Rows from a dataset -
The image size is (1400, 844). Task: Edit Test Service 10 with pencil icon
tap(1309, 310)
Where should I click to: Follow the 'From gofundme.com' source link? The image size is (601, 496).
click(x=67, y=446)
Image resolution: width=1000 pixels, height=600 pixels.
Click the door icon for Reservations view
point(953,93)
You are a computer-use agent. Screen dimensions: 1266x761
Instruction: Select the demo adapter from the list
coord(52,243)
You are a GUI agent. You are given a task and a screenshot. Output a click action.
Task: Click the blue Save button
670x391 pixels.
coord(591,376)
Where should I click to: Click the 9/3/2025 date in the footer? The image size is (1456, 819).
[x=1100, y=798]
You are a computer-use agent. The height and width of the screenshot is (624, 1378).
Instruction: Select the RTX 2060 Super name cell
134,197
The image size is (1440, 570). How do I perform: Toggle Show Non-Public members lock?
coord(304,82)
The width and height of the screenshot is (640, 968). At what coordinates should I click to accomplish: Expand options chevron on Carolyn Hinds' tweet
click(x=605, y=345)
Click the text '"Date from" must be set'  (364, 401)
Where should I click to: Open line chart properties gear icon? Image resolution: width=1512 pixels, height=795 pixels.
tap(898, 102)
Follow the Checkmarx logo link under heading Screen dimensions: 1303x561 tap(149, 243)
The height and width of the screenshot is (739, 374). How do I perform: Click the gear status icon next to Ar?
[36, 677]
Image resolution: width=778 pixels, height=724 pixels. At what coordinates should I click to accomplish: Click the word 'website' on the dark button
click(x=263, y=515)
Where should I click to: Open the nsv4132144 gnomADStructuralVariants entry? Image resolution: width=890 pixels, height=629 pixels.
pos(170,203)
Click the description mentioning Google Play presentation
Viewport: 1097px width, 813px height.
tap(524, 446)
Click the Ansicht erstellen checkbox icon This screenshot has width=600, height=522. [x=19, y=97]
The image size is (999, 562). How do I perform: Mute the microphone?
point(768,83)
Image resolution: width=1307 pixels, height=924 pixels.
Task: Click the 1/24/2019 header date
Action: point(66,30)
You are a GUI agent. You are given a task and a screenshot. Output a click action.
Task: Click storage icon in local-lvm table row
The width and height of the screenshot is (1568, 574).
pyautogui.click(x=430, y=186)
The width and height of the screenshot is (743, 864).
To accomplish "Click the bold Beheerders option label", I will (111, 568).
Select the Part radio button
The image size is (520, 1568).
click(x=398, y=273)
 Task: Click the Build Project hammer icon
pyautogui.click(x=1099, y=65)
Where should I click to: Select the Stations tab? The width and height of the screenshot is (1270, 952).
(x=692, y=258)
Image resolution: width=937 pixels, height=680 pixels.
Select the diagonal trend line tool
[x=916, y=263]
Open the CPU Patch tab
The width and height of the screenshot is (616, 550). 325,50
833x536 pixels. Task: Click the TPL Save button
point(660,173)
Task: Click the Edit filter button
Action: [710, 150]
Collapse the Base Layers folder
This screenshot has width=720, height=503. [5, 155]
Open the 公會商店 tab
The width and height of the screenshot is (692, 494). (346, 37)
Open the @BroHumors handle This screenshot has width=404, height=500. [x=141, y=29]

EXERCISE AIM - Lay out the records as a Markdown table with the columns "No." and "Record". Start with the line containing "The image size is (1440, 570)." and continue through the line containing "click(x=263, y=515)". Skip blank lines and include nothing else.

OUTPUT -
| No. | Record |
|---|---|
| 1 | The image size is (1440, 570). How do I perform: Toggle Show Non-Public members lock? |
| 2 | coord(304,82) |
| 3 | The width and height of the screenshot is (640, 968). At what coordinates should I click to accomplish: Expand options chevron on Carolyn Hinds' tweet |
| 4 | click(x=605, y=345) |
| 5 | Click the text '"Date from" must be set'  (364, 401) |
| 6 | Where should I click to: Open line chart properties gear icon? Image resolution: width=1512 pixels, height=795 pixels. |
| 7 | tap(898, 102) |
| 8 | Follow the Checkmarx logo link under heading Screen dimensions: 1303x561 tap(149, 243) |
| 9 | The height and width of the screenshot is (739, 374). How do I perform: Click the gear status icon next to Ar? |
| 10 | [36, 677] |
| 11 | Image resolution: width=778 pixels, height=724 pixels. At what coordinates should I click to accomplish: Click the word 'website' on the dark button |
| 12 | click(x=263, y=515) |